◆ Exercise ◆
Scan the data for "details" and copy each matching line.

Data extracted from a collection
☆ ☆ ☆

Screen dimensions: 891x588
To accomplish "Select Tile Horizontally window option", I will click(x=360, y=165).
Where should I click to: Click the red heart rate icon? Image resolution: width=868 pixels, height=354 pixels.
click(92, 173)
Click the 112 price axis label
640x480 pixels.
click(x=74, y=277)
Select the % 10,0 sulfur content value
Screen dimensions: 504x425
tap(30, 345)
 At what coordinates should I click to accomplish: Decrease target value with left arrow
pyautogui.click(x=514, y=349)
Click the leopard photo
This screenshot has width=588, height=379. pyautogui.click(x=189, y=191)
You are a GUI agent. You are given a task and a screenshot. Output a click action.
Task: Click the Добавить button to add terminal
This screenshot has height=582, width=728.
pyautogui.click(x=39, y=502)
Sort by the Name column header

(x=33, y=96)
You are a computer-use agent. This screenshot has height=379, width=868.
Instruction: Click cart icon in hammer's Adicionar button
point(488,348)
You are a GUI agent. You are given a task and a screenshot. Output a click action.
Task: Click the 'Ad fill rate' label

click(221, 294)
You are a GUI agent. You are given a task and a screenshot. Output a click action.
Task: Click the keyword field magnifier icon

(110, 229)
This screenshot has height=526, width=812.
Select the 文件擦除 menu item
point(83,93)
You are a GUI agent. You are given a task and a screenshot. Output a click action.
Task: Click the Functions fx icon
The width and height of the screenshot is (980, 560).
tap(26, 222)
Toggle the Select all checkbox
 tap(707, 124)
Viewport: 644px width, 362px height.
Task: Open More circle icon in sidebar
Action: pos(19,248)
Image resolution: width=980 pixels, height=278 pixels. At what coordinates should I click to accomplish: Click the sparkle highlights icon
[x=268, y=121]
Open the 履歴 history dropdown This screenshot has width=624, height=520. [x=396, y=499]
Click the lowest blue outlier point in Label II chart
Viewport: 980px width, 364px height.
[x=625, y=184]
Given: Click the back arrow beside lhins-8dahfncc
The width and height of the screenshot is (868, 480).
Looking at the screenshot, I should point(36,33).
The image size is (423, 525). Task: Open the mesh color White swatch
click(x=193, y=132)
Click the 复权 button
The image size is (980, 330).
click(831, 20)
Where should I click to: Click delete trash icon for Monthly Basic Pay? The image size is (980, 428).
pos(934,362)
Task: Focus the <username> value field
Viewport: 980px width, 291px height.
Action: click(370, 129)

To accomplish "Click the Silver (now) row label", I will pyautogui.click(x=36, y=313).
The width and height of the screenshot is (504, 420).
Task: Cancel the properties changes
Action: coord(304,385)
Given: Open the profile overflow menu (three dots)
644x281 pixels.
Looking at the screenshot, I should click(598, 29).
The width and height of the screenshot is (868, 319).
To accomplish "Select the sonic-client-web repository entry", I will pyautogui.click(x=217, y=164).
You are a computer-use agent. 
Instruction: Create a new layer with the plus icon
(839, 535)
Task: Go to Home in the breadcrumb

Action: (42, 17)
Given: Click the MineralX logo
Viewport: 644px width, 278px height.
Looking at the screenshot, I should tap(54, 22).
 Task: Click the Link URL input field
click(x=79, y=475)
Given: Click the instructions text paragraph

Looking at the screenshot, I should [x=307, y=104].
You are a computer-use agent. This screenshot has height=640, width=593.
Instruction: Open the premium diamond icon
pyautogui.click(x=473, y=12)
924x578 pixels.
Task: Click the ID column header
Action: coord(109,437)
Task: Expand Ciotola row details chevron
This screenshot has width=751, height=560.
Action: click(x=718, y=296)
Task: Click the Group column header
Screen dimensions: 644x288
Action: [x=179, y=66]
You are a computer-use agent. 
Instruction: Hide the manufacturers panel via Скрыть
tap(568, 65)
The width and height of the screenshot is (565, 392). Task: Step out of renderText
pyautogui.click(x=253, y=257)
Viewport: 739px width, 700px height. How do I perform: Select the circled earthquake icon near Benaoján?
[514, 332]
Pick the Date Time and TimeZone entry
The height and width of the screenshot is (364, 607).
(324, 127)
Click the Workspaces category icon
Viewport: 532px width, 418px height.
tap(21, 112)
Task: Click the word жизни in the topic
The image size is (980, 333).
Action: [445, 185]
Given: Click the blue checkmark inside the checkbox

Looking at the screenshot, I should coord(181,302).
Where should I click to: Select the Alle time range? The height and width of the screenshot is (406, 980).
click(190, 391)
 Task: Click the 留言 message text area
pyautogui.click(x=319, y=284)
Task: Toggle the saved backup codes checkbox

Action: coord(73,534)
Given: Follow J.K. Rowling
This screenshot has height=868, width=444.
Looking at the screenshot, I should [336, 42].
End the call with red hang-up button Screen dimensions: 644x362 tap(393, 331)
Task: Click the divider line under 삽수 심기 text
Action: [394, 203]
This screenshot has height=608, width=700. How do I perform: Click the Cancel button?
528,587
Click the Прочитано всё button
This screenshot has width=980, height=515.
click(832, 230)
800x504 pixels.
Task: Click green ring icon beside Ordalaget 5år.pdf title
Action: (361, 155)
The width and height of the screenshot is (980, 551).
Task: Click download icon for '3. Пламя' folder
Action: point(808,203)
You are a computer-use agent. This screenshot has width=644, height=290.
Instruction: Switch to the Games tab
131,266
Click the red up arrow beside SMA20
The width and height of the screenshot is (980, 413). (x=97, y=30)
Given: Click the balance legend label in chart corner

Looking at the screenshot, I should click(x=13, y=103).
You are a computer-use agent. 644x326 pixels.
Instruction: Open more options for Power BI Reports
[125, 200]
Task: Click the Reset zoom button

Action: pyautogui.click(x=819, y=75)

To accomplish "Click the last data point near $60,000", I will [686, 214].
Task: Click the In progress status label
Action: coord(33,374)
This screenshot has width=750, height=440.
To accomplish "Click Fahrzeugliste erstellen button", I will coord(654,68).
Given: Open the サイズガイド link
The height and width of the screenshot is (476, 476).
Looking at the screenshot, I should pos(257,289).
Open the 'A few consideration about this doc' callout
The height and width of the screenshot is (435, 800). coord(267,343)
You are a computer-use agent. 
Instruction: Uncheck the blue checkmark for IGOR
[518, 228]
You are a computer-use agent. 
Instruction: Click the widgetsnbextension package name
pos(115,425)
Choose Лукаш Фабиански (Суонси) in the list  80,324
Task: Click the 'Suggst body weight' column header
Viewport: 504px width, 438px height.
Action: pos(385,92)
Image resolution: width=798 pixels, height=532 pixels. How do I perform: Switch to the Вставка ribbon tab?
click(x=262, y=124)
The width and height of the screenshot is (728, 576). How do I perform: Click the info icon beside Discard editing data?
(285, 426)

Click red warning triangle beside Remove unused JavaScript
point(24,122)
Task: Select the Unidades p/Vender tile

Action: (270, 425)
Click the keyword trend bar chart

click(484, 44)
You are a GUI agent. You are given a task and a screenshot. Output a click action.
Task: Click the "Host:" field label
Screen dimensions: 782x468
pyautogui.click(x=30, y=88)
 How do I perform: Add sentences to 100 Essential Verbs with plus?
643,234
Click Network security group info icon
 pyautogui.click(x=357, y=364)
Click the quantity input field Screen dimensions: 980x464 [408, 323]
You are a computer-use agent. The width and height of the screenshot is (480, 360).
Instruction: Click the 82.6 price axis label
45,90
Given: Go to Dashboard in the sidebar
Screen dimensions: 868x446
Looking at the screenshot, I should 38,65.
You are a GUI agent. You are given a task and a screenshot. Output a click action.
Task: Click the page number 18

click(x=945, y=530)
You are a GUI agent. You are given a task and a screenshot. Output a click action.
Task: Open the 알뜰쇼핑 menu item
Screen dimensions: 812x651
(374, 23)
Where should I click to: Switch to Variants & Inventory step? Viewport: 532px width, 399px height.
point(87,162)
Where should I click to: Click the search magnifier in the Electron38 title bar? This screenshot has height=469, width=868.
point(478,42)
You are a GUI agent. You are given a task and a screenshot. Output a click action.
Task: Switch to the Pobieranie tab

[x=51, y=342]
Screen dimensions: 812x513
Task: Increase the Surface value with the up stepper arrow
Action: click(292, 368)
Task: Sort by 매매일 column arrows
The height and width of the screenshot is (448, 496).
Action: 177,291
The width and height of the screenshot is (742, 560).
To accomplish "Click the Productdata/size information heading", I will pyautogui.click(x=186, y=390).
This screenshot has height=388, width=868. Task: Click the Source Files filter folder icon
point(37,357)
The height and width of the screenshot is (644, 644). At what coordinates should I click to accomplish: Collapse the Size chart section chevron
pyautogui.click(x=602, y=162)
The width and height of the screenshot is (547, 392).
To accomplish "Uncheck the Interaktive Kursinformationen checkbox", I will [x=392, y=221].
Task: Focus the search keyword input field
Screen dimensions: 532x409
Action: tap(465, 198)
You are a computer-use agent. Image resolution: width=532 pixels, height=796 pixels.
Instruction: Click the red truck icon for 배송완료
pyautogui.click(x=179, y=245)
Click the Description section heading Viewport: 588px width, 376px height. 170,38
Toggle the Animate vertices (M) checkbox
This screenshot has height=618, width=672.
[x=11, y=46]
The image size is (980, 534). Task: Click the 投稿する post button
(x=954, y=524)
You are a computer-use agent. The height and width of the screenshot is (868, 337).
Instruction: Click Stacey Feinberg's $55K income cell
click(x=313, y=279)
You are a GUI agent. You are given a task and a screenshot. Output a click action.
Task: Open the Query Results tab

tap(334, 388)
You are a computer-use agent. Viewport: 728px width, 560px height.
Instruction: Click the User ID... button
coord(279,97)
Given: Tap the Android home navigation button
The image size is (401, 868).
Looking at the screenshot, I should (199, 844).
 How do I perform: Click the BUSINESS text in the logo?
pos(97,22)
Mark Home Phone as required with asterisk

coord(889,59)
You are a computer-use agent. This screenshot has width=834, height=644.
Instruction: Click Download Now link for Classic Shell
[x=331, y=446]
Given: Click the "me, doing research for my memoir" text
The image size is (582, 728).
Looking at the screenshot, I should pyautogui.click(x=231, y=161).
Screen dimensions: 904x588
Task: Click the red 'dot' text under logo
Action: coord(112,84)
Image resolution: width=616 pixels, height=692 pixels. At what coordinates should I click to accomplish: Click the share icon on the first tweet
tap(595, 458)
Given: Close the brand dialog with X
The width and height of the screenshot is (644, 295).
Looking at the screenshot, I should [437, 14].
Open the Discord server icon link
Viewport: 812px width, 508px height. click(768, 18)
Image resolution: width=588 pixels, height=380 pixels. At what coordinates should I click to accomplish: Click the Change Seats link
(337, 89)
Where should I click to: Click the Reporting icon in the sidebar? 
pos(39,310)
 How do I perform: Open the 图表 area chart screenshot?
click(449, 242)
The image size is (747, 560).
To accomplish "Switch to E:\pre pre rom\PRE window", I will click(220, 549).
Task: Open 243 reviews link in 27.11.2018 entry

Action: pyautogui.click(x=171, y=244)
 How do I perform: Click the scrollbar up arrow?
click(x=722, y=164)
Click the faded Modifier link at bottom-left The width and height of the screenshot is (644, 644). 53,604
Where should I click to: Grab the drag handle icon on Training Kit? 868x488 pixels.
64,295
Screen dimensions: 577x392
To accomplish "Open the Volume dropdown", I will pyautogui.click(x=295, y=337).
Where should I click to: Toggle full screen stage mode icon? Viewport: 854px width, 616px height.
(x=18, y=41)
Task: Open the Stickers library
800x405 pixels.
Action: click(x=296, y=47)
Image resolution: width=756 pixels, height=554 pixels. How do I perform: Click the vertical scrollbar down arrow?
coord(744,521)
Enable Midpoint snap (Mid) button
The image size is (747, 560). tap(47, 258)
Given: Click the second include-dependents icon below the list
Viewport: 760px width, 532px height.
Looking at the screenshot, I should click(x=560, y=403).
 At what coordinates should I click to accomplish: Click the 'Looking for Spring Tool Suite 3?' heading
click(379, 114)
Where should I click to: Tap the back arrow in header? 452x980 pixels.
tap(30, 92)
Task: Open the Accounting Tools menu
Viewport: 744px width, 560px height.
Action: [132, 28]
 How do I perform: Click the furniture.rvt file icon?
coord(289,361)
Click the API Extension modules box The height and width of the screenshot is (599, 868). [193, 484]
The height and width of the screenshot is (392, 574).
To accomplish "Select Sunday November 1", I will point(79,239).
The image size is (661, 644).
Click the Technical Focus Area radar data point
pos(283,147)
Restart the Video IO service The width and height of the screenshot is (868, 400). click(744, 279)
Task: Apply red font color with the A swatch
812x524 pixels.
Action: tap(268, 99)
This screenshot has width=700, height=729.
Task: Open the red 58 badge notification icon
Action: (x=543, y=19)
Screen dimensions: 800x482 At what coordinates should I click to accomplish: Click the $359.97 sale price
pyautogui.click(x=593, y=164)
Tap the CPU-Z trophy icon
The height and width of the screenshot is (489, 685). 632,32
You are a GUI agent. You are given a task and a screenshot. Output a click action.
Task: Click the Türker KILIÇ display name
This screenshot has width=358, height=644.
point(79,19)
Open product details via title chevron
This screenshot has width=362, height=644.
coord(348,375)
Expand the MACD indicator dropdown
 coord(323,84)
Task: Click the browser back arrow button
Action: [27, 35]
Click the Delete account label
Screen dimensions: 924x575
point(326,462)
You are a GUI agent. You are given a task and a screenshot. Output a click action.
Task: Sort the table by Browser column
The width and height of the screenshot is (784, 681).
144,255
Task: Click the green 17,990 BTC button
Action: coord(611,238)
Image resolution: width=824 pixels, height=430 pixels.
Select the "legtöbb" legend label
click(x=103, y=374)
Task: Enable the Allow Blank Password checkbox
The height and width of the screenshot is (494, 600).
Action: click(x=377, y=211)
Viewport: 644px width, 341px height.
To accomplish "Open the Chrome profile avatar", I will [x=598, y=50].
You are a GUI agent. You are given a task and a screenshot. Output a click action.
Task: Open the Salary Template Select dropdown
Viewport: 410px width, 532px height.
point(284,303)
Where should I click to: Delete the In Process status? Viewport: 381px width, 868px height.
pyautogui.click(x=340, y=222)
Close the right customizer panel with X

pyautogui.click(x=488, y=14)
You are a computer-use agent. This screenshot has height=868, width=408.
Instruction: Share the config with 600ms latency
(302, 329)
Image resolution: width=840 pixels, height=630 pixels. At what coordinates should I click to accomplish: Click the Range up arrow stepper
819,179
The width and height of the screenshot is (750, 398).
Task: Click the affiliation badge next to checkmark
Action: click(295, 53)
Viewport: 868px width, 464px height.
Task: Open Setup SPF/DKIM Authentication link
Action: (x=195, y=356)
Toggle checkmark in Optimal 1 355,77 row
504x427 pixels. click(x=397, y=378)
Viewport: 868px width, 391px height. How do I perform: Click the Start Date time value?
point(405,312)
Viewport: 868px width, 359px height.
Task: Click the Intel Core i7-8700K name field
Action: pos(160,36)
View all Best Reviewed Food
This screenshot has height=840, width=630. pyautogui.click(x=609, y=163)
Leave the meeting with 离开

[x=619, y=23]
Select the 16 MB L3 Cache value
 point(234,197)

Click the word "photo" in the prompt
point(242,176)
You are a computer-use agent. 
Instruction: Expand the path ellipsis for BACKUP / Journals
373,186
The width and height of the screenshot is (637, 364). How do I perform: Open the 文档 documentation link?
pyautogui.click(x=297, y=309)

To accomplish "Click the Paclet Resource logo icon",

☆ ☆ ☆

◆ Solution for this problem ◆
Task: Expand Ciotola row details chevron
Open product details via title chevron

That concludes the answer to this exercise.